Ihre Analyse ist richtig. Wir müssen mit unserer Verkaufsorganisation eben bei jedem einzelnen Vertragsverhältnis in der Lage sein, dem Verleger eine unter wirtschaftlichen Gesichtspunkten bessere Leistung zu bieten. Das ist unsere Herausforderung. Dass wir Regieverträge nur wegen unserer blauen Augen oder unseren Verbindungen behalten können, ist tempi passati.

Dennoch macht Ihnen der Verzicht auf Ihr "Pfand" das Leben kaum einfacher.

Das Leben wird nicht einfacher. Doch wir sind der führende Player in einem Markt, der kaum mehr wachsen wird. Die Fittesten werden überleben.

Nochmals: Warum spielen Sie Ihre Trümpfe, nämlich die Beteiligungen, gerade jetzt aus? Ist das nicht zu früh?

Der Zeitpunkt ist eine Einschätzungsfrage. Der Markt bestimmt das Tempo der Konsolidierung, nicht wir. Es ist eine Tatsache, dass bereits vieles passiert ist. Nachdem jetzt im Grossraum Zürich das Eine oder Andere bevorsteht, erachten wir den Zeitpunkt als richtig.

Was steht denn konkret bevor?

Verglichen mit anderen Presseräumen ist die Vielfalt hier sehr gross. Die PubliGroupe leistet einen Beitrag dazu, dass das so bleibt. Kooperationsmodelle müssen aber gestärkt werden.

Eines dieser Modelle umfasst neben dem Zürcher Unterländer und der Zürichsee-Zeitung auch den Zürcher Oberländer und den Landboten. Bei den Letzteren ist die NZZ nicht eingestiegen.
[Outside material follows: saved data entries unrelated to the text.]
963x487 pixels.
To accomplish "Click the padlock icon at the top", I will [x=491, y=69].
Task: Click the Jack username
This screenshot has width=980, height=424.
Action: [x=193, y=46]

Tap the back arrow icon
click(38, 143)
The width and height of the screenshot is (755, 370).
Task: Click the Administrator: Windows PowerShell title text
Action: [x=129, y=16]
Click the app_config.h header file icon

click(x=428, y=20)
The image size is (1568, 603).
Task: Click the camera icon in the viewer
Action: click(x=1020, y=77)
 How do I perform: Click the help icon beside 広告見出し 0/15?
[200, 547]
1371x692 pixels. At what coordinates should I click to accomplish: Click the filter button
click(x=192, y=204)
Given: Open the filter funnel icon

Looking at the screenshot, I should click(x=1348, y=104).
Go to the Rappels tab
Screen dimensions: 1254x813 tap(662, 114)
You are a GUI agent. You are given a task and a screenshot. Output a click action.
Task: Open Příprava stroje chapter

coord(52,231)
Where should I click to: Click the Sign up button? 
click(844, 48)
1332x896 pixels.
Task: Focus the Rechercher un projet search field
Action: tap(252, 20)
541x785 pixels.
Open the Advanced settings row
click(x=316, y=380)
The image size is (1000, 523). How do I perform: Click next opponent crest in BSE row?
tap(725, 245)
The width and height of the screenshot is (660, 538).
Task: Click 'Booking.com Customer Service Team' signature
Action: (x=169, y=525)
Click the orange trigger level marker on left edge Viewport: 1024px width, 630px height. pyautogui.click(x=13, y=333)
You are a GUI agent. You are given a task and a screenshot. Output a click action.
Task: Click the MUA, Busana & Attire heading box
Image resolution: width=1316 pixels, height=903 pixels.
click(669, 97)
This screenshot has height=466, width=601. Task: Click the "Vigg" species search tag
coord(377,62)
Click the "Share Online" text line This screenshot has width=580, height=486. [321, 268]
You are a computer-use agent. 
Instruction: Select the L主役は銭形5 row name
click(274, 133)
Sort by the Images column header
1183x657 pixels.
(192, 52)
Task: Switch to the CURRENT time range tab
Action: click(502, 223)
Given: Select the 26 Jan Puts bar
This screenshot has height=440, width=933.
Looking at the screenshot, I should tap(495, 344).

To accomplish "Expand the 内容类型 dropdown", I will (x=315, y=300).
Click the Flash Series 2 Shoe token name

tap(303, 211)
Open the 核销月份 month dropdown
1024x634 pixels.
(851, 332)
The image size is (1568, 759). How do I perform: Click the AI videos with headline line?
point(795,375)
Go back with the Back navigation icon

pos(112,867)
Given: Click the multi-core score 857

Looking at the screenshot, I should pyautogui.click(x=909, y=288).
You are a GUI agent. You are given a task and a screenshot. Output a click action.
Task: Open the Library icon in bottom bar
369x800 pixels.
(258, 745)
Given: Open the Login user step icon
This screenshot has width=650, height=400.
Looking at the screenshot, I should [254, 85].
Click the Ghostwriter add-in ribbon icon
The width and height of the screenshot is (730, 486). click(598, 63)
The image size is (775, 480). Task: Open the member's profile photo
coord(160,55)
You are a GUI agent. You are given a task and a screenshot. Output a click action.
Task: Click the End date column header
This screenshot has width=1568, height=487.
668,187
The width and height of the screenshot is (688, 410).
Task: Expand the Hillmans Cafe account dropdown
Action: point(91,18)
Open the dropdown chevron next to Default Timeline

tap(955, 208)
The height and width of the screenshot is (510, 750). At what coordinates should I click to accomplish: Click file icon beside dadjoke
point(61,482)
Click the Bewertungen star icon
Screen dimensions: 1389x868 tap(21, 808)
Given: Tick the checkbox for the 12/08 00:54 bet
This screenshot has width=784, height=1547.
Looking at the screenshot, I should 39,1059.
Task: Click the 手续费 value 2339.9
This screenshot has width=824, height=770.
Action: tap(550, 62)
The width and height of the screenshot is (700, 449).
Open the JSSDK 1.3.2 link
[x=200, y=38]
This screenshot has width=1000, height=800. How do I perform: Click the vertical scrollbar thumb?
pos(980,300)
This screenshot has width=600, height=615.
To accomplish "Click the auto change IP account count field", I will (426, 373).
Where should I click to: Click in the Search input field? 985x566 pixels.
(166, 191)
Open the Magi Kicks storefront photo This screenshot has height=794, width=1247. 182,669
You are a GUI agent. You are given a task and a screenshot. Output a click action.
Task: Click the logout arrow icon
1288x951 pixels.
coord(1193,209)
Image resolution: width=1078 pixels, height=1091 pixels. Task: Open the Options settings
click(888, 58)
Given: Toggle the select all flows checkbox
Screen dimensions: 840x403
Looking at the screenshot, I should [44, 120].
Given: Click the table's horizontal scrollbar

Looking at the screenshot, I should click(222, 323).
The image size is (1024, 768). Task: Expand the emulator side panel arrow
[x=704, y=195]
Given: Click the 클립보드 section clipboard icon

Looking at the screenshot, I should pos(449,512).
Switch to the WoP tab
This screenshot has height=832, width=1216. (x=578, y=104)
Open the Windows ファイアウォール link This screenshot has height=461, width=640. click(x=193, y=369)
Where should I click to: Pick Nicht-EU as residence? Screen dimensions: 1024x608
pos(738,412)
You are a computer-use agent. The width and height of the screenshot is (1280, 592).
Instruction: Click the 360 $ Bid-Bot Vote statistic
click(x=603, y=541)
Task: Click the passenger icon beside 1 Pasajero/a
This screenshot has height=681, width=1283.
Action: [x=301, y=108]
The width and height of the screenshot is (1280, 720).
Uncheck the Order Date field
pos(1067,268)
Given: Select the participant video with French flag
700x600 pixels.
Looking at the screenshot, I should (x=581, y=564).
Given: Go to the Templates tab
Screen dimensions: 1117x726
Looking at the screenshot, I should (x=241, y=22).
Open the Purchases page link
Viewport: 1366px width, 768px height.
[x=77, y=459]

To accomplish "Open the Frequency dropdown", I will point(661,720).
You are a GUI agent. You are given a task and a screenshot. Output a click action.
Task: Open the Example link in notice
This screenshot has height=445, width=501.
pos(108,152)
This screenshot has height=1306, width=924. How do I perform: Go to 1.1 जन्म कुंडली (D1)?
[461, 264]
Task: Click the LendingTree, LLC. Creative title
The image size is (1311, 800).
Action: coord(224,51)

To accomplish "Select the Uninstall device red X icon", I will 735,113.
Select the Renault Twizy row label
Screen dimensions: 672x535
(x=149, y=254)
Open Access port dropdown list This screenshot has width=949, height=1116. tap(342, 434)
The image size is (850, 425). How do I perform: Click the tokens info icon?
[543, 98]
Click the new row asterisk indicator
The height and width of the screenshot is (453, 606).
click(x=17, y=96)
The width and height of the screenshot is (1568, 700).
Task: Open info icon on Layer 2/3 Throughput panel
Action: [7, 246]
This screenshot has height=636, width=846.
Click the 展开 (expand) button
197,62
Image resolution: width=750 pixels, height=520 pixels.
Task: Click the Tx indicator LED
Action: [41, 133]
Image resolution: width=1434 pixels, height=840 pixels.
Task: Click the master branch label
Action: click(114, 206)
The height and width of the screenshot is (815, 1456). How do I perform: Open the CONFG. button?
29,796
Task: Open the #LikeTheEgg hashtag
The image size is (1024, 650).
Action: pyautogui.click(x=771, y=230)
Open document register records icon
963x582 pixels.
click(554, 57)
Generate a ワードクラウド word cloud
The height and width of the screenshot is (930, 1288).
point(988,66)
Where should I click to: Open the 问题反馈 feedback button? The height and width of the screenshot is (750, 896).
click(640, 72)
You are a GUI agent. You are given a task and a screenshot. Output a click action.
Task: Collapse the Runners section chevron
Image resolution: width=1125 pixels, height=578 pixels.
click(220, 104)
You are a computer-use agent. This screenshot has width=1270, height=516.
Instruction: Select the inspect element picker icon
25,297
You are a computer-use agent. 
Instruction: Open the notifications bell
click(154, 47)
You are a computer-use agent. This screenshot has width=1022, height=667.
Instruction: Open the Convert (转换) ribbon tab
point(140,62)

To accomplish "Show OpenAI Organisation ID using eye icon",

An ZO und Landboten besass die PubliGroupe keine Beteiligungen. Alle Titel sind -- wie übrigens auch die Schaffhauser Nachrichten -- Teil eines Inseratekombis. Die Verleger sind in intensiven Gesprächen über Kooperationen. Eine Stärkung der Kooperationsidee ist denn auch eines der wichtigsten Ziele, dass sich die NZZ auf die Fahne geschrieben hat.

Mit ihrem Schritt könnte die PubliGroupe eine Konsolidierung in der Schweizer Presselandschaft auslösen, an deren Ende einige wenige Verlage die Mehrzahl der Titel kontrollieren. Wie gefällt Ihnen diese Vision?

Wir haben uns schon immer für eine Tagespressestruktur mit starker regional-lokaler Verankerung eingesetzt und werden dies auch weiterhin tun. Wir glauben, dass der heutige Schritt in diese Richtung geht, denn die NZZ hat bereits in St. Gallen und Luzern den entsprechenden Nachweis erbracht. Mit der Vorstellung einer grossen, zentralisierten Pressestruktur kann ich nichts anfangen.